### [Instruction]
Change every "button" to "control" in the material below and give the lines again, with nothing else altered. Leave out the pictures.

### [Records]
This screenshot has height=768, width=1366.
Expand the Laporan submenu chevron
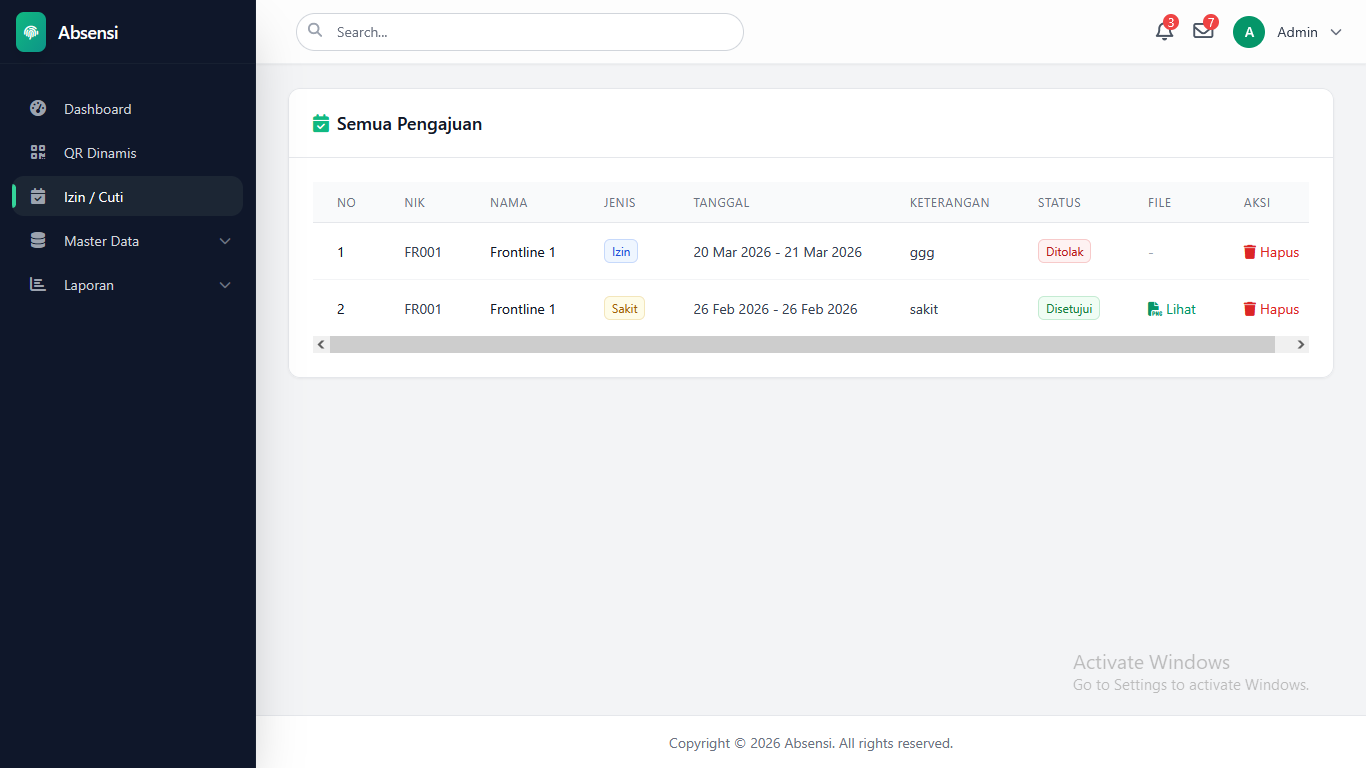pos(225,285)
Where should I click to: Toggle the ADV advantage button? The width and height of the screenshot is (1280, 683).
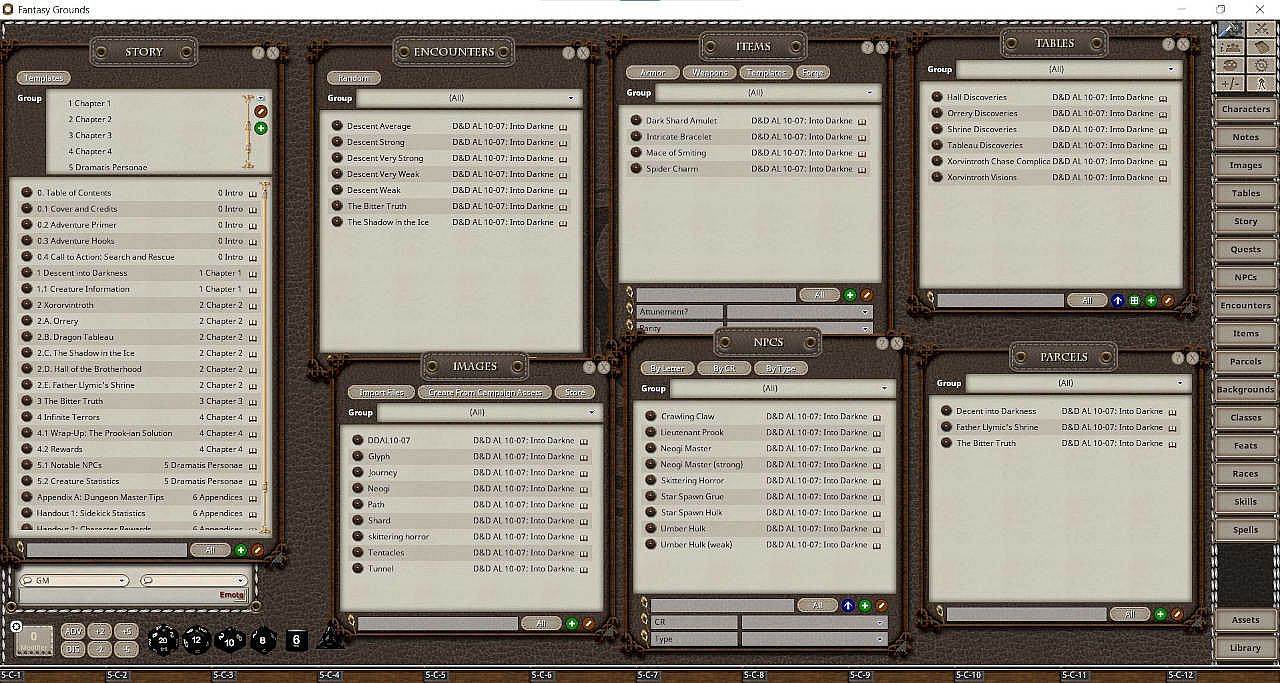coord(73,631)
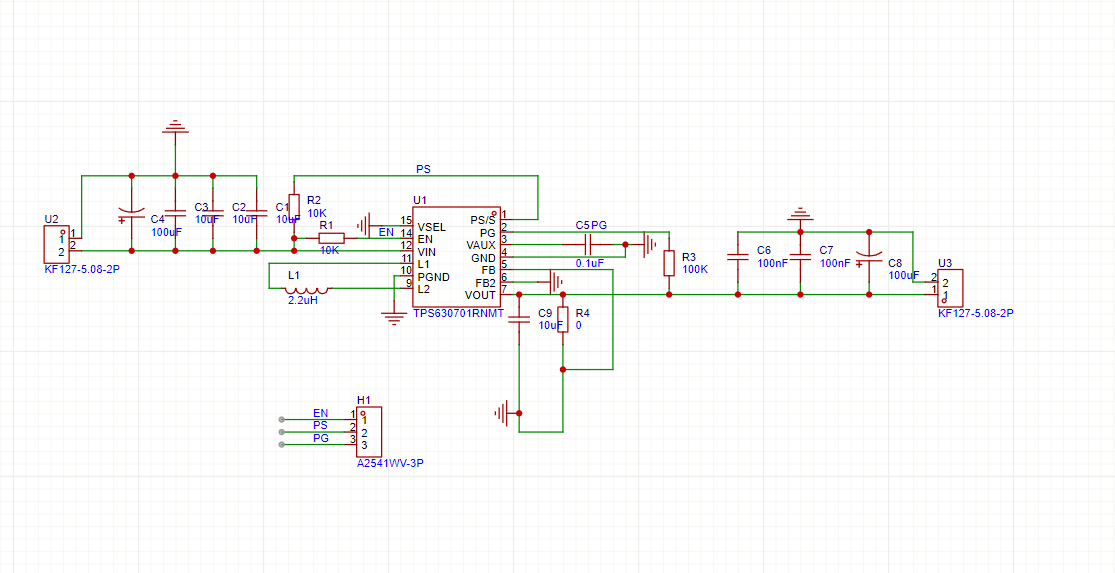Click the ground symbol above C3
Viewport: 1115px width, 573px height.
175,128
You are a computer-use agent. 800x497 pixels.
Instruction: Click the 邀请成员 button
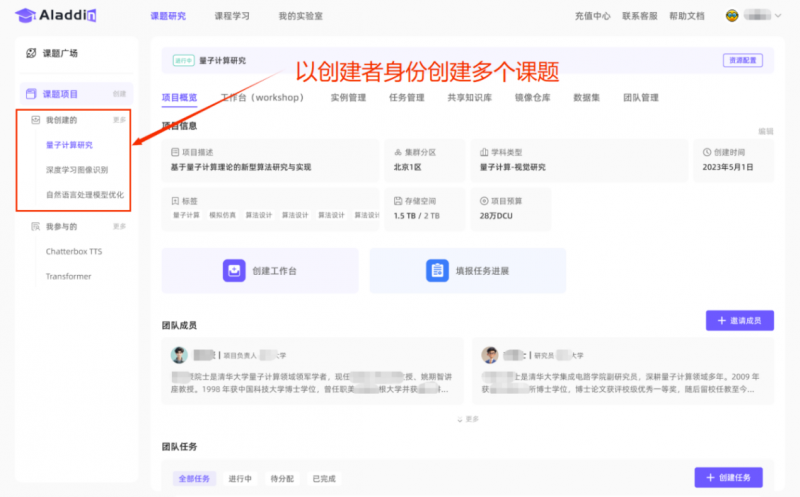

### [Reply]
This screenshot has height=768, width=1366.
Expand the Laporan submenu chevron
pos(225,285)
Where should I click to: Toggle the ADV advantage control? The width and height of the screenshot is (1280, 683).
coord(73,631)
Click the ground symbol above C3
Viewport: 1115px width, 573px height.
175,128
You are a computer-use agent. 800x497 pixels.
Instruction: Click the 邀请成员 control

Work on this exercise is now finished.